Conjunto de tareas:
(A) Según el texto sobre Carlos Saura, ¿cuál fue su primer largometraje?
(B) Prolonga el texto sobre Carlos Saura a partir de su última oración.

Texto proporcionado:
----

Carlos Saura, cineasta de la memoria

 

Al inicio de su primera novela, “¡Esa luz!”, que nunca logró ver convertida en película, Carlos Saura recordaba esta anécdota: “Hace años, en el Festival de Cine de Cannes de 1960, a la salida del público después de ver mi primer largometraje, Los golfos, alcancé a escuchar lo que una señora francesa muy elegante decía a otra 'Quel pays de sauvages' ('Qué país de salvajes'). Tengo la esperanza de que ese juicio de ayer haya dejado de ser válido hoy”.

A tan decisiva esperanza dedicó Carlos Saura su carrera. Porque si buceamos en su cine en estos momentos tristes de su desaparición, comprobaremos hasta qué punto su mirada sobre la evolución de la sociedad española ha constituido una línea fundamental de su obra. Y para ello nada mejor que recurrir a la memoria, al recuerdo vívido de lo que sucedió entre nosotros para nunca volver a repetirlo. Si, en medio de su incesante y casi milagrosa actividad, algo le angustiaba en sus últimos años era que la deriva de las confrontaciones políticas de cada día pudiera acabar desembocando en una nueva guerra civil.

----

Datos proporcionados:
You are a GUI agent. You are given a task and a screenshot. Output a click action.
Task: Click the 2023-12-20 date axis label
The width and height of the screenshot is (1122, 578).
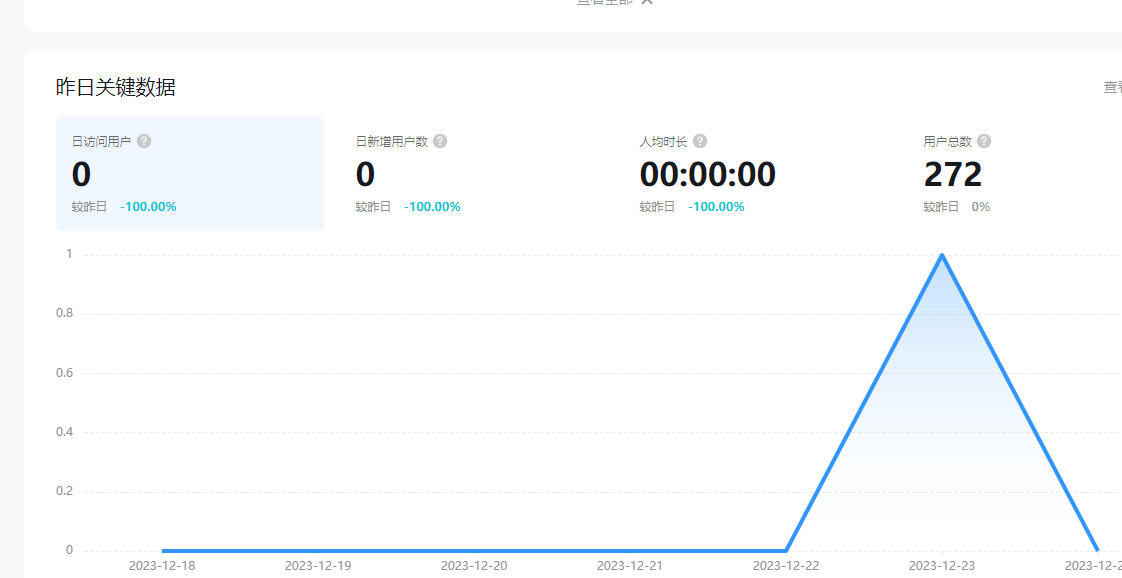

----

En respuesta:
(A) Los golfos.

(B)
José Luis López Vázquez y Francisco Pierrá, en "El jardín de las delicias" (1970)

Aquella Guerra Civil que tantas veces sus películas pusieron ante nuestros ojos, en títulos como El jardín de las delicias, La prima Angélica, ¡Ay, Carmela! o, desde una perspectiva metafórica, La caza (su tercer pero primer gran largometraje en cuanto a resonancia crítica), Ana y los lobos y Mamá cumple cien años, atravesadas todas ellas por la memoria de la contienda fratricida y su pervivencia a lo largo de siguientes décadas. Saura, que tan solo contaba con cuatro años cuando estalló el conflicto, nunca pudo borrar de sus recuerdos infantiles esos momentos de terror que también hizo vivir a sus protagonistas. Al igual que le sucedía al López Vázquez de los dos primeros films citados, ese miedo, esa angustia, permanecieron dentro de él, y de todos cuantos la sufrieron, de forma indeleble.

Pero no solo se trataba de la Guerra Civil, Saura se refirió asimismo a otras circunstancias distintas donde la violencia había imperado o todavía lo hacía. Era el caso de Los ojos vendados, referida a las dictaduras latinoamericanas y a la pervivencia de los torturadores. O a la violencia cotidiana del Madrid periférico de los 80 en Deprisa, deprisa, dominado por la droga, la marginación juvenil y la búsqueda del dinero fácil. Reflexión social que continuaría con ¡Dispara! y Taxi, y que culminaría con el estallido de una violencia salvaje, primitiva y ancestral, en El séptimo día, su última gran obra de ficción.

Geraldine Chaplin y Ana Torrent, en "Cría cuervos..." (1976)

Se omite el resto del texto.